A ministra Cármen Lúcia, do Supremo Tribunal Federal (STF), negou recurso apresentado pela defesa de Rodrigo Bortolini, que tentava anular a condenação por associação para o tráfico de drogas e transferir o processo para a Justiça Federal sob alegação de suposta transnacionalidade do crime. O pedido foi feito pelo advogado Mesaque de Andrade de Oliveira.
Na decisão, a ministra afirmou que não há qualquer evidência de que o delito tenha ultrapassado fronteiras internacionais. Segundo ela, os elementos do processo demonstram que o crime ocorreu inteiramente em território brasileiro, o que confirma a competência da Justiça Estadual de Mato Grosso.
Trechos da decisão citam entendimento consolidado do Superior Tribunal de Justiça (STJ), segundo o qual não é possível reconhecer a transnacionalidade sem provas concretas da origem estrangeira da droga.

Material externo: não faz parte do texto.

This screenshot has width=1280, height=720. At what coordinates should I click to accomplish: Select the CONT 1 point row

Para o tribunal, probabilidades ou suposições não justificam o envio do caso à esfera federal.
Bortolini foi condenado em primeira instância, em Barra do Garças, a 20 anos e 3 meses de prisão pelos crimes de tráfico e associação para o tráfico, em maio de 2025. Em outubro do mesmo ano, a Primeira Câmara Criminal do Tribunal de Justiça de Mato Grosso absolveu o réu do crime de tráfico, mas manteve a condenação por associação para o tráfico, reduzindo a pena para 6 anos e 8 meses de reclusão, além de 1.421 dias-multa.
A defesa insistia que havia indícios de tráfico internacional, mas o argumento já havia sido rejeitado pelo TJMT e pelo STJ. Em decisão anterior, o ministro Messod Azulay Neto havia negado o agravo regimental, destacando a inexistência de provas que indicassem transnacionalidade.

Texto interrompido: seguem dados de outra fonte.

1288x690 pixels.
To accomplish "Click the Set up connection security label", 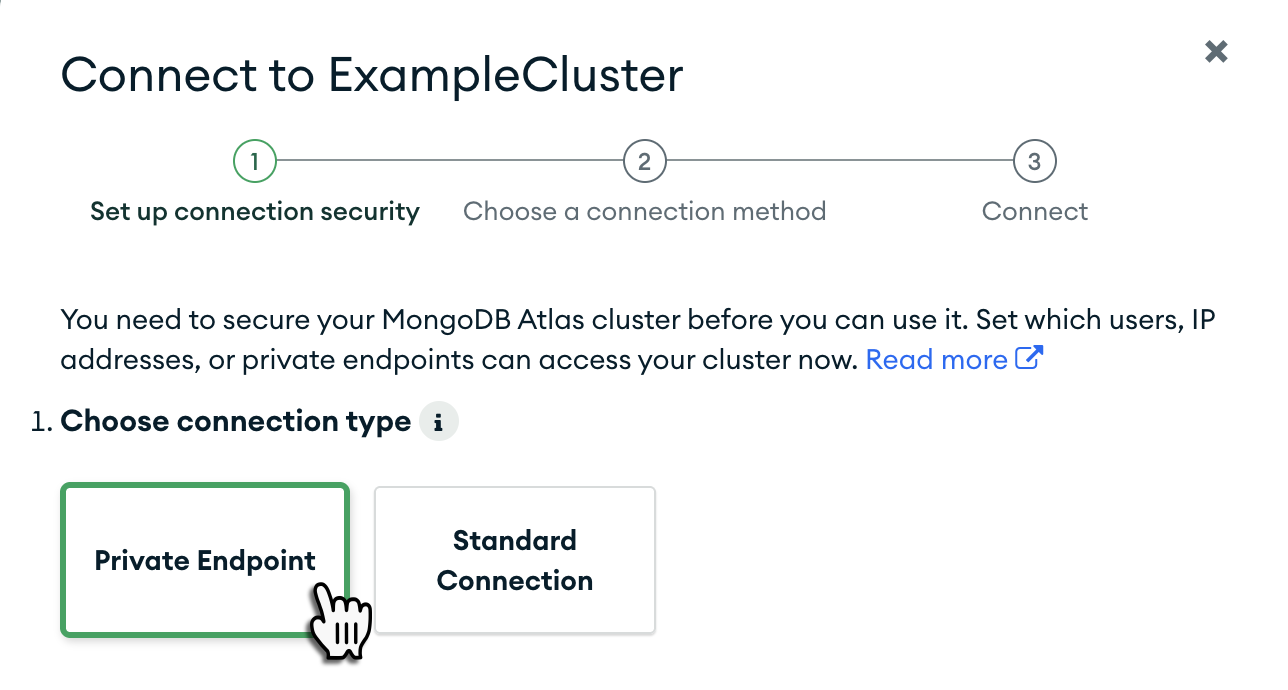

Ao derrubar o novo recurso, Cármen Lúcia destacou que o habeas corpus não pode ser usado para reexaminar provas ou rediscutir competência já definida pelas instâncias inferiores. Para ela, a defesa buscava justamente uma reavaliação do conjunto probatório, o que não é permitido.
Com isso, fica mantida a condenação por associação para o tráfico e a competência da Justiça Estadual de Mato Grosso para julgar o caso.